Low fraud rates tell only part of the story as higher-value scams, AI tools and mobile-first tactics reshape open banking risk
Open banking payments remain less exposed to fraud than other UK payment methods, but new data from Open Banking Limited (OBL) suggests the risk profile is shifting as AI-driven scams, SIM swaps and high-value APP fraud begin to bite.
The latest Financial crime within open banking journeys update, published in December 2025, covers fraud data from March 2024 to September 2025 across nine ASPSP brands, representing more than 60% of UK open banking payments.
In the first half of 2025, the report notes fraud in open banking journeys accounted for 0.013% of transactions by volume, a fraction of the 0.045% recorded across the wider industry. By value, the gap persists: 0.020% against 0.027%.
That performance also marks an improvement on OBL’s previous reporting. Fraud volumes fell from 0.021% to 0.013% between December 2024 and mid-2025, while industry-wide figures rose over the same period. Fraud by value followed a similar pattern, with open banking trending down as the broader market held steady.
But look closely and the curve turns
Beneath that stability, the momentum shifted midway through last year. After a relatively calm period from autumn 2024 through spring 2025, fraud began climbing. By September, fraud volumes had more than doubled from their May baseline, rising from 0.010% to 0.023%. Fraud by value increased from 0.02% to 0.06% in the same window.
OBL is careful not to overstate the trend, however, as there is no corresponding industry dataset yet and anecdotal reports from banks suggest fraud was rising across other payment methods too. In other words, open banking may simply be reflecting a market-wide upswing rather than developing a problem of its own.
Even so, the direction of travel is hard to ignore. The increase is concentrated almost entirely in Authorised Push Payment (APP) fraud – investment scams, purchase scams, impersonation attempts and other forms of social engineering – rather than unauthorised account takeovers, which have remained broadly steady.
Higher-value payments mean higher-value losses
What sets open banking apart is now not the number of fraud cases but the size of them. The average fraudulent transaction comes in at £707 — almost three times the industry-wide average of £259.
This reflects the kinds of payments people typically make using open banking: account-to-account transfers, savings deposits and higher-value purchases, rather than everyday online card transactions. The fraud rate may be lower, but when scams succeed, the impact per incident is greater.

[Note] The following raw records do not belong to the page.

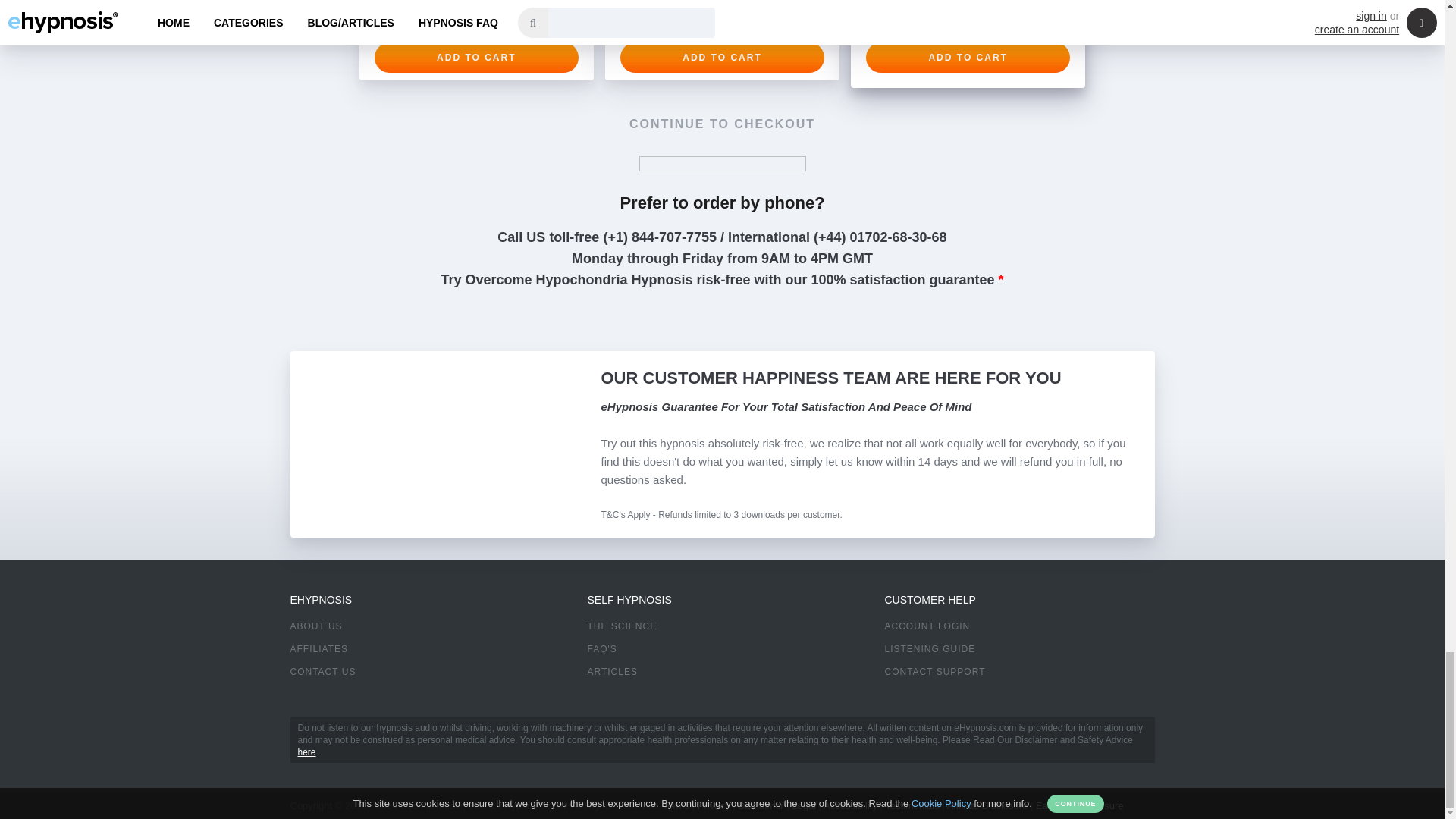
ARTICLES (611, 671)
FAQ'S (600, 648)
CONTACT SUPPORT (934, 671)
here (306, 751)
THE SCIENCE (621, 625)
continue to checkout (722, 123)
ABOUT US (315, 625)
ADD TO CART (968, 57)
continue to checkout (722, 123)
ADD TO CART (476, 57)
AFFILIATES (318, 648)
CONTACT US (322, 671)
Terms (675, 805)
LISTENING GUIDE (929, 648)
ADD TO CART (722, 57)
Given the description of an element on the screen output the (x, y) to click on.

APP fraud now makes up three-quarters of all open banking fraud, underscoring how much of the threat hinges on manipulating the payer rather than compromising the payment infrastructure.

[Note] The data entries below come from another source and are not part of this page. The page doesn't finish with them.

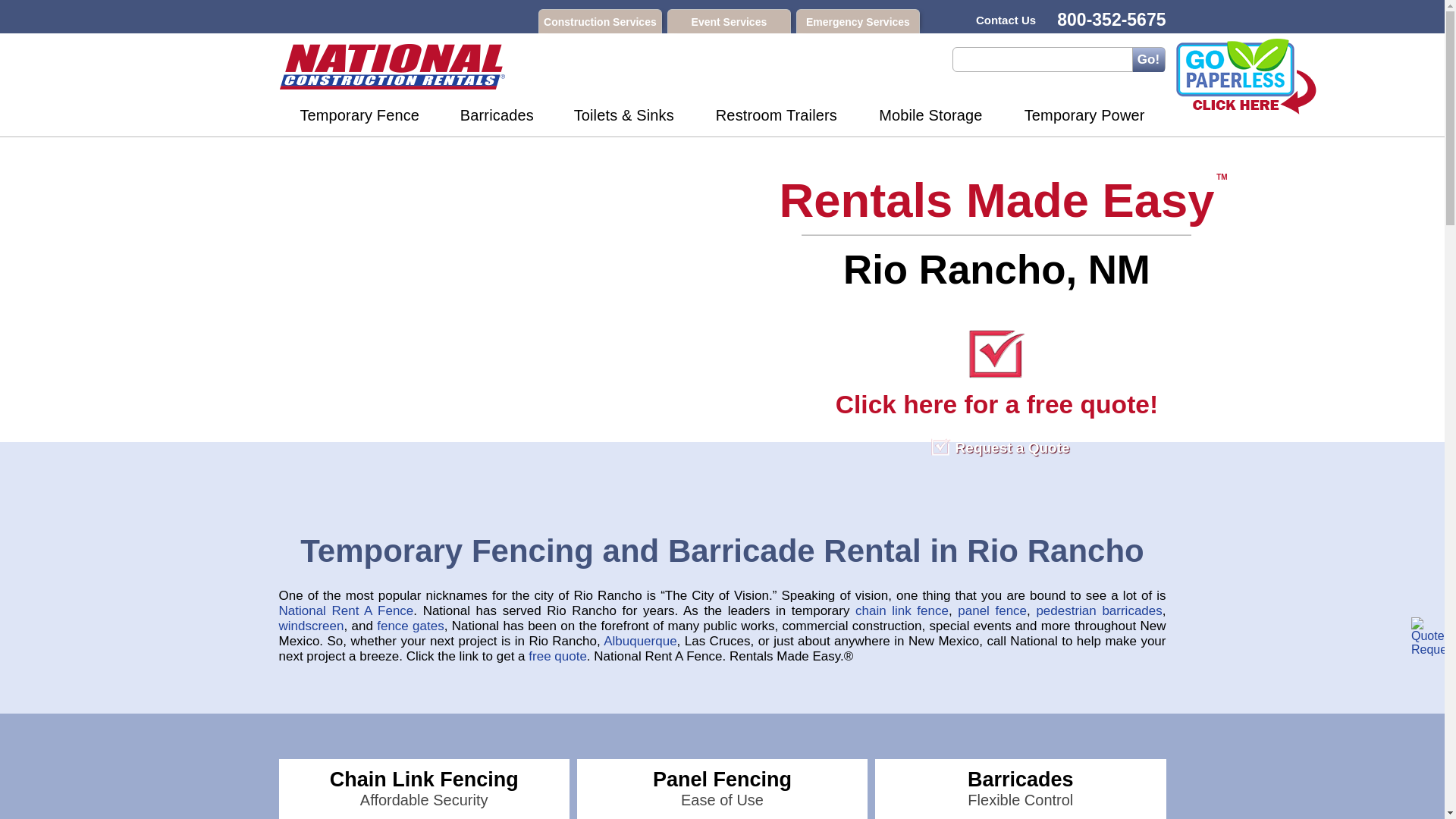
Event Services (728, 21)
Go Paperless (1246, 76)
Search (1147, 59)
Construction Services (600, 21)
Temporary Fence (360, 118)
Barricades (497, 118)
Emergency Services (858, 21)
800-352-5675 (1106, 19)
Contact Us (996, 19)
Search (1147, 59)
Given the description of an element on the screen output the (x, y) to click on. 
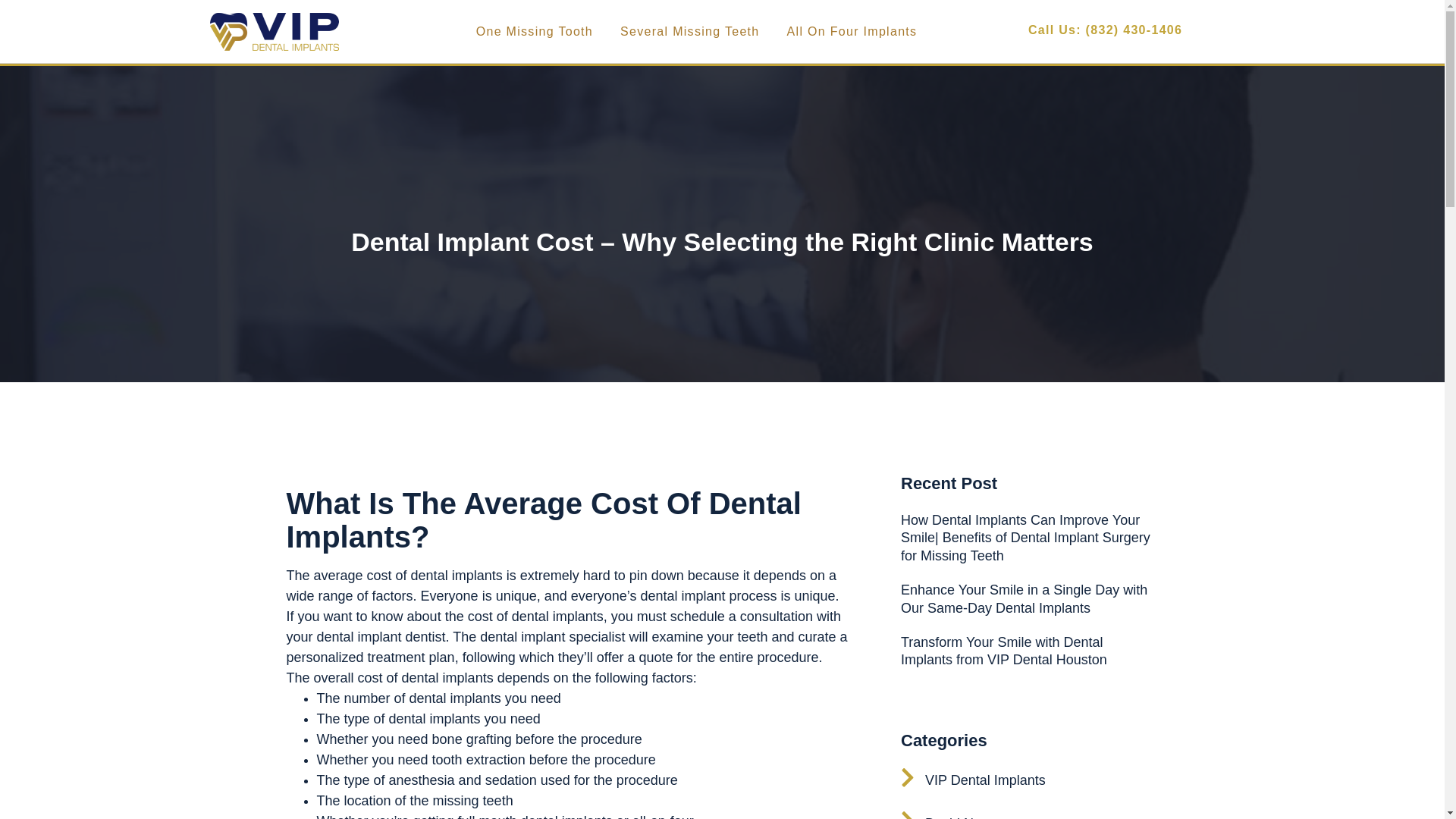
Several Missing Teeth (690, 31)
One Missing Tooth (535, 31)
David Nguyen (955, 814)
All On Four Implants (852, 31)
VIP Dental Implants (973, 780)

AI is beginning to shape the fraud landscape
One of the clearest signals emerging from OBL’s conversations with banks is the growing role of artificial intelligence in scam activity. Providers report that criminals are using AI tools to sharpen the quality of their scripts, personalise their approach to victims, generate deepfake voices or videos, and automate phishing operations at scale.
Experian data cited in the report suggests 35% of UK businesses experienced AI-driven fraud attempts in the first quarter of 2025 — a stark indication that this is no longer a fringe tactic but a mainstream capability.
For open banking specifically, the rise of mobile-first scams appears linked to where social engineering now takes place. App-authenticated payments account for 72% of open banking traffic, and 74% of fraud occurs there. While browser-based flows see a higher fraud rate by volume, app-based flows see higher fraud by value; a sign of scammers operating directly where consumers spend most of their digital lives.
The data the industry wants — but hasn’t fully deployed
One of the most consequential findings has little to do with the fraud rates themselves. OBL’s pilot of Transaction Risk Indicators (TRIs), a structured set of contextual signals shared between PISPs and ASPSPs, showed clear value in identifying potential fraud and reducing false positives.
The issue is adoption: banks say they want TRIs rolled out consistently, but implementation remains uneven. With commercial Variable Recurring Payments (cVRPs) expected to require TRIs, this could become a defining feature of the next phase of open banking.
OBL closes the report by noting that the earlier fall in fraud was not triggered by any particular regulatory intervention — including the updated Faster Payments reimbursement rules — but by incremental tightening of controls and operational vigilance.
The rails remain robust. But as open banking scales, and as fraudsters adopt AI, social-driven scams and new account-access techniques, the environment around those rails is becoming more volatile.